5th Circuit: COVID-19 not a natural disaster for purposes of WARN Act

The COVID-19 pandemic does not constitute a “natural disaster” for purposes of the Worker Adjustment and Retraining Notification Act, the 5th U.S. Circuit Court of Appeals held last week in a case involving former oil and gas workers of US Well Services (Easom, et. al. v. US Well Services, Inc.), No. 21-20202 (5th Cir. June 15, 2022)).

In March 2020, US Well Services terminated the employees “‘due to unforeseeable business circumstances resulting from a lack of customer work” caused by factors including “the unexpected adverse impact that the Coronavirus has caused.’” The workers sued, alleging a violation of the WARN Act’s notice requirements. US Well Services argued that COVID-19 was a natural disaster and that, therefore, the WARN Act’s natural disaster exemption applied.

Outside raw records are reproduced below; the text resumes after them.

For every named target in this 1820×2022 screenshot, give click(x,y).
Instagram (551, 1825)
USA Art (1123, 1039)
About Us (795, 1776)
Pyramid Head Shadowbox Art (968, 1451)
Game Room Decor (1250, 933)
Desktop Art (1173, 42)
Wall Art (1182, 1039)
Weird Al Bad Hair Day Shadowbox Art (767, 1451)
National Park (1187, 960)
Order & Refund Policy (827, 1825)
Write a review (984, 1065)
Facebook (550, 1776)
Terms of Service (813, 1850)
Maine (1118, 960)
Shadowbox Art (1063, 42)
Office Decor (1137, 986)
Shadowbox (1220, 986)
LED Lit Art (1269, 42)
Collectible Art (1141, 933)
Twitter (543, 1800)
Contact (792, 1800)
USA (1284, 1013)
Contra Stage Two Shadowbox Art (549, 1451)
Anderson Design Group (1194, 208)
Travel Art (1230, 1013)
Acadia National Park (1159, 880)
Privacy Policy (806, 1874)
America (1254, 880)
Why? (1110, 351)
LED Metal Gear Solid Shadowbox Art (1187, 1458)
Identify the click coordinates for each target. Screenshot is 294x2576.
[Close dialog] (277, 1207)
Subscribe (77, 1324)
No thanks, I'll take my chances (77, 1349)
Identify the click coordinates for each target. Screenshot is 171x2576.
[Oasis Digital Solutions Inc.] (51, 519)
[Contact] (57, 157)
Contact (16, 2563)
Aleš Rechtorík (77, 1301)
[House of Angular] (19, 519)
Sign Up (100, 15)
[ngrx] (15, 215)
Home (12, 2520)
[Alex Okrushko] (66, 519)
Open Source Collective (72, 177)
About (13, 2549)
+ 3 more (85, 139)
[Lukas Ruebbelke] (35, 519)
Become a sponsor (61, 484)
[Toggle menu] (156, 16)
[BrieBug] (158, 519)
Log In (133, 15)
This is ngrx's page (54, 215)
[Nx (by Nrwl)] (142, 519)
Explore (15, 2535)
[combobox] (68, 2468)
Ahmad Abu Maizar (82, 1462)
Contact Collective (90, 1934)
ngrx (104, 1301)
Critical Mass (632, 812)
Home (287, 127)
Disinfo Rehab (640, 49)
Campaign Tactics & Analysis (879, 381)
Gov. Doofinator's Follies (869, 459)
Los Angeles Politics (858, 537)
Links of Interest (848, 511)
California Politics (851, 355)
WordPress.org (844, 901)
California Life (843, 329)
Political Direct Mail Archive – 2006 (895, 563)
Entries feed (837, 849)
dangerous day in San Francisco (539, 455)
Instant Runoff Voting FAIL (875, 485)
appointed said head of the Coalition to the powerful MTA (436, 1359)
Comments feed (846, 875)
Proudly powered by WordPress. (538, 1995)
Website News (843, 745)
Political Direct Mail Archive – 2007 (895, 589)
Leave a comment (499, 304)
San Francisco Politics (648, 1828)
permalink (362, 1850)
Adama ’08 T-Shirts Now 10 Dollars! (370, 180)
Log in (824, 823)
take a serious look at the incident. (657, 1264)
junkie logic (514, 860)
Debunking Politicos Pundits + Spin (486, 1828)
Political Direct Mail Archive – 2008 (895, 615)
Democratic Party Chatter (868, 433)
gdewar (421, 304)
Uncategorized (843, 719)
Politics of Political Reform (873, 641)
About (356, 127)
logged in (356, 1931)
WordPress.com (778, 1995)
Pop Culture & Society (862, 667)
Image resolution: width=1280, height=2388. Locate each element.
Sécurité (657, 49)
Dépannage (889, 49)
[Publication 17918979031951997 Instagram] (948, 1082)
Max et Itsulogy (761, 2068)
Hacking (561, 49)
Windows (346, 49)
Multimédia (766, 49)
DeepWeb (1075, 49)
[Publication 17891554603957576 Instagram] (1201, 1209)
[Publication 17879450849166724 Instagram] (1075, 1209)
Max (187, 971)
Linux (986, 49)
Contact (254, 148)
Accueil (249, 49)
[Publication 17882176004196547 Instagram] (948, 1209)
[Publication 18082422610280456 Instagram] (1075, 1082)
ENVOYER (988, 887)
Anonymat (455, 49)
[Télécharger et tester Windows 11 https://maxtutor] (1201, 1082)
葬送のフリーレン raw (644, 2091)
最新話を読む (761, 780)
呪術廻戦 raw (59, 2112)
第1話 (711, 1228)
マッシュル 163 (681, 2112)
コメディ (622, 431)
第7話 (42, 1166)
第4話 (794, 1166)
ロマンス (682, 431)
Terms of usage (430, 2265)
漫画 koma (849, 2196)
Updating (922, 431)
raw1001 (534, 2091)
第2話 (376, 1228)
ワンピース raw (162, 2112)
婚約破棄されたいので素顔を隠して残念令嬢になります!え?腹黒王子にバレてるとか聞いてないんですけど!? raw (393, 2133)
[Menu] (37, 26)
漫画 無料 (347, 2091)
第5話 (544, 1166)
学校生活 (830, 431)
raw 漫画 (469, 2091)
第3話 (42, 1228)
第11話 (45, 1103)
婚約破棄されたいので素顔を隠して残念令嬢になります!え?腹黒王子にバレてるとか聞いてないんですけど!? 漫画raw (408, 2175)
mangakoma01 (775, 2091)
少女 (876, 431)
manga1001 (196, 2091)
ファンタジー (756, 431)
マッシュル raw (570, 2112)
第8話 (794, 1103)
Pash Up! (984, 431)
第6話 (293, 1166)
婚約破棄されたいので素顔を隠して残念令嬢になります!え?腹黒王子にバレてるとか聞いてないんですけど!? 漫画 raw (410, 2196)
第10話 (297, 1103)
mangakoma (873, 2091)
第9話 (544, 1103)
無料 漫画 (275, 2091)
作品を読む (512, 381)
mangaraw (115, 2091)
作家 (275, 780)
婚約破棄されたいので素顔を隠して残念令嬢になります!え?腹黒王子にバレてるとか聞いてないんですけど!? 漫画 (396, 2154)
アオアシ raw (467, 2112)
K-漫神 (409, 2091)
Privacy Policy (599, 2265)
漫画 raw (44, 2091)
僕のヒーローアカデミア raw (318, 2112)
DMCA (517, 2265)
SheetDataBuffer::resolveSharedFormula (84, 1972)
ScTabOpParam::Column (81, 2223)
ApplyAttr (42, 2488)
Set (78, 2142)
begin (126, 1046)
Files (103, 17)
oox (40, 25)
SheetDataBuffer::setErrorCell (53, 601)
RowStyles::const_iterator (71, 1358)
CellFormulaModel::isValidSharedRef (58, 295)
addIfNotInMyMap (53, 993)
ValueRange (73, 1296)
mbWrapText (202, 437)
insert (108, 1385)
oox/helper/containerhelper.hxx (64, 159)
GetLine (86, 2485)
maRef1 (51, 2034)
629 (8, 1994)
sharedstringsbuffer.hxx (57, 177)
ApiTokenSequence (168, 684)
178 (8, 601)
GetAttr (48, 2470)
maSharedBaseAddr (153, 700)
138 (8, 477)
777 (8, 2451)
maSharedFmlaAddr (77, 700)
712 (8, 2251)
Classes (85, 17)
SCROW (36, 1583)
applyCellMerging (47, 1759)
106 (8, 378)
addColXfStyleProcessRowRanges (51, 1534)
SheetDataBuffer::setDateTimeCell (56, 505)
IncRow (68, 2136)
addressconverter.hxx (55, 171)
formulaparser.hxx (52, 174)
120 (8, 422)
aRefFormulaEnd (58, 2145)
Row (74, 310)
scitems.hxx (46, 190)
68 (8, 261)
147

A district court agreed that COVID-19 was a natural disaster, but it also determined that the natural disaster exemption incorporates a “but-for” causation standard. The court further determined that the record did not show whether COVID-19 was the but-for cause of the layoffs. The 5th Circuit reversed, holding that COVID-19 was not a natural disaster and that the natural disaster exemption incorporated a “proximate” causation standard.

Under the WARN Act, employers must provide at least 60 calendar days of advance written notice of a plant closing or mass layoff affecting 50 or more employees at a single site of employment. No notice is required if the closing or layoff “is due to any form of natural disaster, such as a flood, earthquake, or the drought currently ravaging the farmlands of the United States.”

However, the 5th Circuit applied a textual analysis to determine that Congress “intended to limit ‘natural disaster’ to hydrological, geological, and meteorological events.” It further determined that exemptions to the law’s notice requirements should be narrowly construed.

“We, therefore, decline to expand the definition of ‘natural disaster’ beyond what is justified by the Act’s statutory language, context, and purpose,” the 5th Circuit concluded. The 5th Circuit’s ruling provides an important perspective for employers to consider in the context of mass layoffs that may have been related to the pandemic.